What to work on: Only the lines holding the word "computer" are wanted; copy each of them from the listing.

Data to examine:
┄┄┄┄┄┄

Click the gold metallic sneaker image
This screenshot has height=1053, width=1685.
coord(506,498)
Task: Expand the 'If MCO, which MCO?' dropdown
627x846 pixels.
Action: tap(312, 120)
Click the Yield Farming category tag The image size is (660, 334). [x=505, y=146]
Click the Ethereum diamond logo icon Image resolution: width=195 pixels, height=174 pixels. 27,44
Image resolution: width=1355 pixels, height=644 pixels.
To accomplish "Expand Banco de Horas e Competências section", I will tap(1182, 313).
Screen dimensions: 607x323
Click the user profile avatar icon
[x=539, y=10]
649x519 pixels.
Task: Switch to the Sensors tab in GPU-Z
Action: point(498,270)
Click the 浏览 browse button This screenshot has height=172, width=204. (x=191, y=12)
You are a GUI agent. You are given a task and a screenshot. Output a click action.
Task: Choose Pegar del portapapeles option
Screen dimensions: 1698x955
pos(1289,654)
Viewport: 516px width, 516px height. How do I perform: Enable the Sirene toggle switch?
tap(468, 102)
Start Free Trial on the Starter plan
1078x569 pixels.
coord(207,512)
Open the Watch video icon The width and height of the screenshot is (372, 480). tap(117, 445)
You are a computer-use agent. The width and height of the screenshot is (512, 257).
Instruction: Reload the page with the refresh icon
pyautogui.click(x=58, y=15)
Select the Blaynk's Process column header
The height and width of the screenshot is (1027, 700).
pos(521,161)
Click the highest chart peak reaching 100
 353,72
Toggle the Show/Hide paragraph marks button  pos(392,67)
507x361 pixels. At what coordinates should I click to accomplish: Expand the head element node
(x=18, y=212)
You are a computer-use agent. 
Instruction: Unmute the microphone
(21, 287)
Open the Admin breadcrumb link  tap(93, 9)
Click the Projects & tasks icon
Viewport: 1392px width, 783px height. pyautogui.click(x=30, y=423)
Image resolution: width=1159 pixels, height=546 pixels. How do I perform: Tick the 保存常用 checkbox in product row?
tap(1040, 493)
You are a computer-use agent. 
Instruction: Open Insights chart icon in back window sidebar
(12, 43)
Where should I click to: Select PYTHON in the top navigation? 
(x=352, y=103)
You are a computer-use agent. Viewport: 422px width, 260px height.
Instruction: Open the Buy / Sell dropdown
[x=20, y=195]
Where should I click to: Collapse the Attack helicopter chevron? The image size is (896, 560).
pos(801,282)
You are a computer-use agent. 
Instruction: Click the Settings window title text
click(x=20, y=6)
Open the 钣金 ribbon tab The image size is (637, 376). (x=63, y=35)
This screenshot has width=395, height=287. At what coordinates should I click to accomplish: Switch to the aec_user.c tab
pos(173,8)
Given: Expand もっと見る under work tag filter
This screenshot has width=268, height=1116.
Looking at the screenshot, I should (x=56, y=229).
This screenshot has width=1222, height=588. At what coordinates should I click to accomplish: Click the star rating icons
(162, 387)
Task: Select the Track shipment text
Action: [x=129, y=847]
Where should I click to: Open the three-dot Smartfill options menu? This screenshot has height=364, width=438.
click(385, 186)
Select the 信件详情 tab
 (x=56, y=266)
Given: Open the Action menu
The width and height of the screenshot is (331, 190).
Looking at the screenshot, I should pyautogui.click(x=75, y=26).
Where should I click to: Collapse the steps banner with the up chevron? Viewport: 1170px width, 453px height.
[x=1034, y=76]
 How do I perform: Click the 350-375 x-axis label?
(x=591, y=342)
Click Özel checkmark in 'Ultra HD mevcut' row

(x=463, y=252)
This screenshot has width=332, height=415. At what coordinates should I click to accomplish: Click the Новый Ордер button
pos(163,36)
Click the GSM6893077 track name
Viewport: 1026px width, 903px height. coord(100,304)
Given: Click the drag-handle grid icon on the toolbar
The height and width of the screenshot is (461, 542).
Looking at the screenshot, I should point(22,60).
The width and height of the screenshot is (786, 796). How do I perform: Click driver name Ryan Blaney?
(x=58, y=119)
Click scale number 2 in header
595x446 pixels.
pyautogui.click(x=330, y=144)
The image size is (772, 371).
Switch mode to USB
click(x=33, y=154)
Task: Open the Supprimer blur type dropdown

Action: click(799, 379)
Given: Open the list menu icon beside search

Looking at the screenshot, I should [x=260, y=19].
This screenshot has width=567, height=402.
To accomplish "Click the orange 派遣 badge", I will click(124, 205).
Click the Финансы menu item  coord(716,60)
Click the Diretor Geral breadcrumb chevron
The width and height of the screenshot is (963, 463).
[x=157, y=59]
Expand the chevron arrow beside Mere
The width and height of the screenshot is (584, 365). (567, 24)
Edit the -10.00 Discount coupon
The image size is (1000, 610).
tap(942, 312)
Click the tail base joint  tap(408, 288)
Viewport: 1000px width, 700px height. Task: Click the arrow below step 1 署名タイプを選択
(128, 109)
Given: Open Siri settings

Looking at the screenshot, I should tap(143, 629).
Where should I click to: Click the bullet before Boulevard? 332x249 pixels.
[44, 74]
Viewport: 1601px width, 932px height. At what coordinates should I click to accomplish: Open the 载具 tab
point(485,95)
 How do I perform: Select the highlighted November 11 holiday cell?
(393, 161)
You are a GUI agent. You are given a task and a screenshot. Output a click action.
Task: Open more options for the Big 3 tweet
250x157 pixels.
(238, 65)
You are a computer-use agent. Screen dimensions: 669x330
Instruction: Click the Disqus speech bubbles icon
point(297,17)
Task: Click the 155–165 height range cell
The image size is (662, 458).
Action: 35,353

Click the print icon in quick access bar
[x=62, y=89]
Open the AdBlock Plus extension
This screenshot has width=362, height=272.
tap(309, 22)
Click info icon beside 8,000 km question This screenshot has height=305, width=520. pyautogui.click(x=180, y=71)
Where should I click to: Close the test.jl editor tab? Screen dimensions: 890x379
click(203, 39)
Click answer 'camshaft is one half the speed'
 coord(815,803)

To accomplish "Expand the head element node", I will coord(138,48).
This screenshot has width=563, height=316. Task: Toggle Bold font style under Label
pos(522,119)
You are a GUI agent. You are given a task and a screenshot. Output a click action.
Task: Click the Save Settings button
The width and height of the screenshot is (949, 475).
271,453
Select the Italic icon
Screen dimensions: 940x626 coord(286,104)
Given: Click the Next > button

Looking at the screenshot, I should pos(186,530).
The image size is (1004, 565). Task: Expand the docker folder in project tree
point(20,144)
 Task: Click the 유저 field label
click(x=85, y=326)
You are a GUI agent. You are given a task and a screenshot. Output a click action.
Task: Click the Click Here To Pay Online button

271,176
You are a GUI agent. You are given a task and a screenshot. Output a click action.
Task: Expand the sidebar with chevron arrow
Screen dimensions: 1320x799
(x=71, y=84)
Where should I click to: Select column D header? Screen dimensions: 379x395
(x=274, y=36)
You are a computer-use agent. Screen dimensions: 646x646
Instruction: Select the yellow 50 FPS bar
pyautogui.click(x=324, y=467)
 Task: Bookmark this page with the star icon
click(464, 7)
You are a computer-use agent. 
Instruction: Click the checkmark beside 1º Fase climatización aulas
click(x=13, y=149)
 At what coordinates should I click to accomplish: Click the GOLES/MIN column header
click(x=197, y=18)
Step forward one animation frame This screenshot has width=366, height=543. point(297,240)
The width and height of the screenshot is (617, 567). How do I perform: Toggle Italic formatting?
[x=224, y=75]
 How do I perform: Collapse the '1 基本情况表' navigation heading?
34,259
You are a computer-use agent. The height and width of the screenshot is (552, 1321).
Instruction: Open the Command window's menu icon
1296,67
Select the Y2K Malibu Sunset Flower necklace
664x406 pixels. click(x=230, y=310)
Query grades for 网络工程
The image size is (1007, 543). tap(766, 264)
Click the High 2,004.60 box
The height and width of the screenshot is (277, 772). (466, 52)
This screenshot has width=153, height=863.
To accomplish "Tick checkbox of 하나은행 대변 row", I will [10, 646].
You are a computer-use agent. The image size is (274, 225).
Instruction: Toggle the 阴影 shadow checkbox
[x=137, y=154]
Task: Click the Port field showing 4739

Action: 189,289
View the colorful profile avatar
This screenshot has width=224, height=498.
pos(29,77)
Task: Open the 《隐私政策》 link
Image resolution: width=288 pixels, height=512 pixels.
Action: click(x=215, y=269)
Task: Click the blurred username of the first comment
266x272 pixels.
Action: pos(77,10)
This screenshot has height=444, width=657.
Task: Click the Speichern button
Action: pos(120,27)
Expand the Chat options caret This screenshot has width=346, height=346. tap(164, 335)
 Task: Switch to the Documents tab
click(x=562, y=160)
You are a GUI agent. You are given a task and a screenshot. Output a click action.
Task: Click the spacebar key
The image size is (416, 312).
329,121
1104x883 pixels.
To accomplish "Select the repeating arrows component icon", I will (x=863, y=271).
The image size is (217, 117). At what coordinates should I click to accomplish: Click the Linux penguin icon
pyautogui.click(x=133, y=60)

┄┄┄┄┄┄

Task output:
You are a computer-use agent. The width and height of the screenshot is (512, 257).
You are a computer-use agent. 
You are a computer-use agent. 
You are a computer-use agent. Viewport: 422px width, 260px height.
You are a computer-use agent. 
You are a computer-use agent. Screen dimensions: 669x330
You are a computer-use agent. Screen dimensions: 646x646
You are a computer-use agent. 
You are a computer-use agent. The height and width of the screenshot is (552, 1321).
You are a computer-use agent. The image size is (274, 225).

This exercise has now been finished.